A: When Congress authorized the ESA in 1973 they made it clear that all persons subject to the jurisdiction of the United States must comply with the ESA. Section 3(12) of the ESA defines person to mean "an individual, corporation, partnership, trust, association, or any other private entity; or any officer, employee, agent, department, or instrumentality of the Federal Government, of any State, municipality, or political subdivision of a State, or of any foreign Government; any State, municipality, or political subdivision of a State; or any other entity subject to the jurisdiction of the United States."

Q: Is the Endangered Species Act the only act or law that CDOT must comply with?
A: No, CDOT is subject to all Federal laws, including the Migratory Bird Treaty Act, the Bald and Golden Eagle Protection Act, and the Fish and Wildlife Coordination Act. State of Colorado wildlife laws also apply to CDOT, this includes State list threatened and endangered species protection. For information on CDOT's responsibility under the Clean Water Act § 404 process or the State of Colorado SB 40 regulations please visit the Wetlands Program website.

Q: What is the Migratory Bird Treaty Act?
A: The Migratory Bird Treaty Act (MBTA) is an Act of Congress established in 1918 that makes it unlawful, among other things, "to hunt, take, capture, kill,.[or] possess" any bird protected by the Act, except as permitted by regulation of the Secretary of Agriculture. Under the MBTA almost all birds are protected, including common species such as swallows, crows, and geese. The only birds not offered protection under the MBTA are European starlings, house sparrows, and the common pigeon. The MBTA provides nothing that prevents the states from making or enforcing laws or regulations which are consistent with the MBTA or which give further protection to migratory birds, their nests or eggs (16 U.S.C. §708). The MBTA is unique in that it is based upon earlier conventions and laws (such as the Lacey Act) entered into or enacted by the Congress for the purpose of protecting birds. The MBTA even goes as far as stating that not only birds are protected but also "or any part, nest, or egg of such bird, or any product, whether or not manufactured, which consists, or is composed in whole or any part of any such bird or any part, nest, or egg thereof." The USFWS, who is responsible for administering the MBTA, now does allow the removal of inactive nests for some species of birds without a depredation permit. Any active nest (a nest containing an egg or young) can not be removed or interfered with.

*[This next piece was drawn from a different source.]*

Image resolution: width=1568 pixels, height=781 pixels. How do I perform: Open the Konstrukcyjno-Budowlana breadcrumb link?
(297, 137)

Q: Since CDOT must comply with the MBTA, how is that done?
A: For most projects, there are stipulations in the plans that state that no grubbing or cutting of nesting habitat can occur during the nesting season, generally April 1 through August 31. If that is not possible, a Threatened and Endangered Species Program biologist will consult with the USFWS to identify alternatives or best management practices to limit impacts.

Q: What is CDOT doing to reduce the number of road killed wildlife?
A: CDOT is actively examining techniques to identify what type of wildlife structures work best to allow wildlife movement across highways. CDOT has installed a number of wildlife underpasses of various sizes and designs specifically for the movement of wildlife.